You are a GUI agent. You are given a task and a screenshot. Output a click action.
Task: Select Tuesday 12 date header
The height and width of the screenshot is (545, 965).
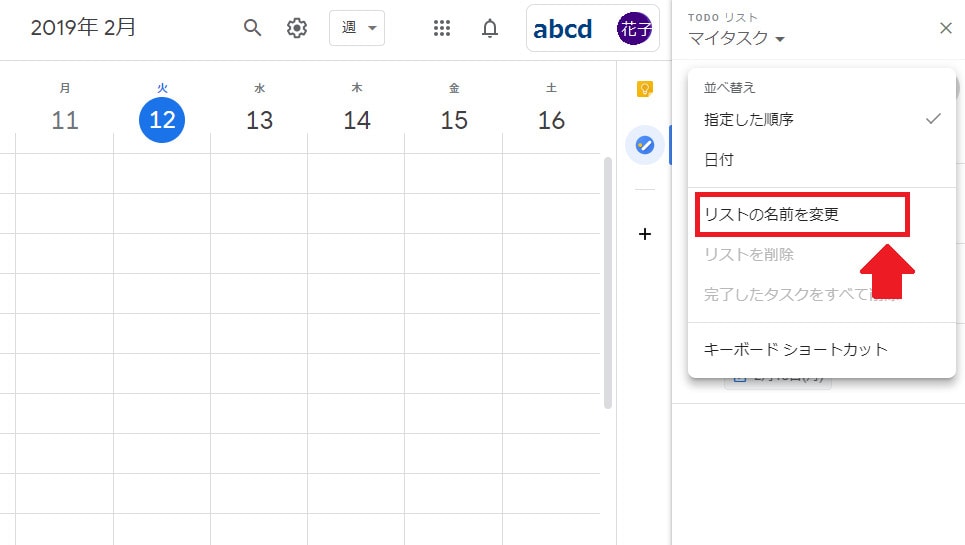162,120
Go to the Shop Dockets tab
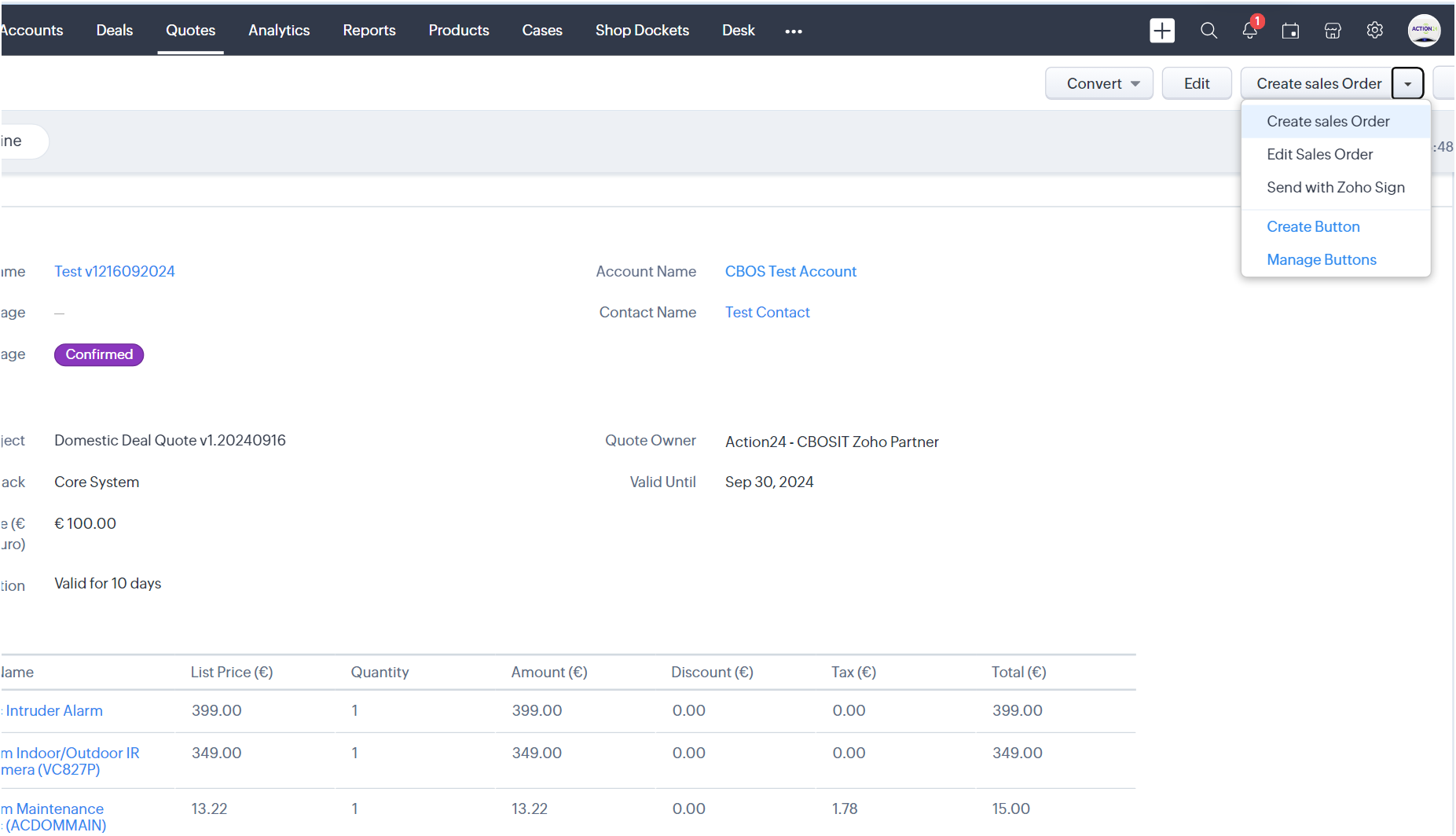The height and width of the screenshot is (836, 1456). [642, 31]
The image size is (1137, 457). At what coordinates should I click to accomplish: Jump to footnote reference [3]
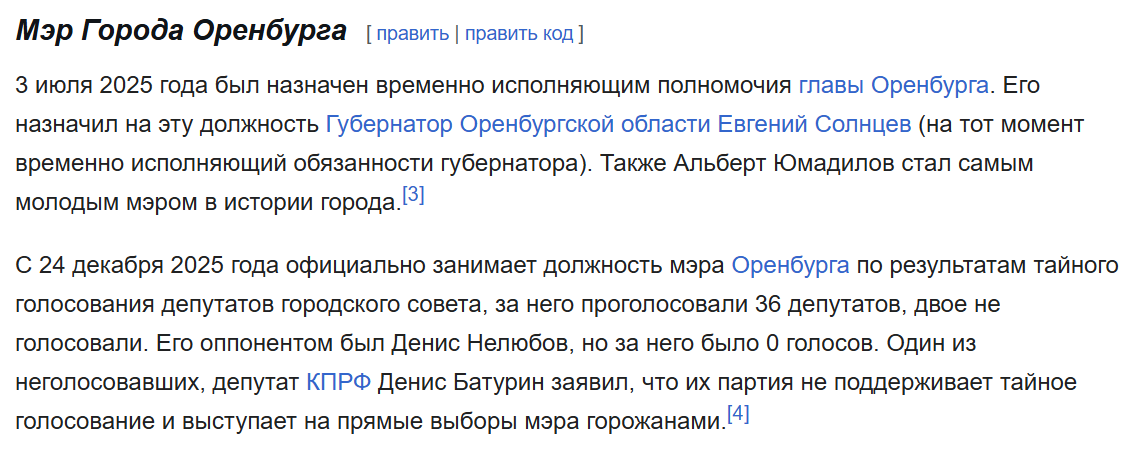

####################

Task goal> Word for word, give again the lines from the line with "Task: Select Tuesday 12 date header" through the end of the records above, with both ends included and the pictures left out.

Exercise output>
Task: Select Tuesday 12 date header
The height and width of the screenshot is (545, 965).
162,120
Go to the Shop Dockets tab
The height and width of the screenshot is (836, 1456). [642, 31]
The image size is (1137, 457). At what coordinates should I click to accomplish: Jump to footnote reference [3]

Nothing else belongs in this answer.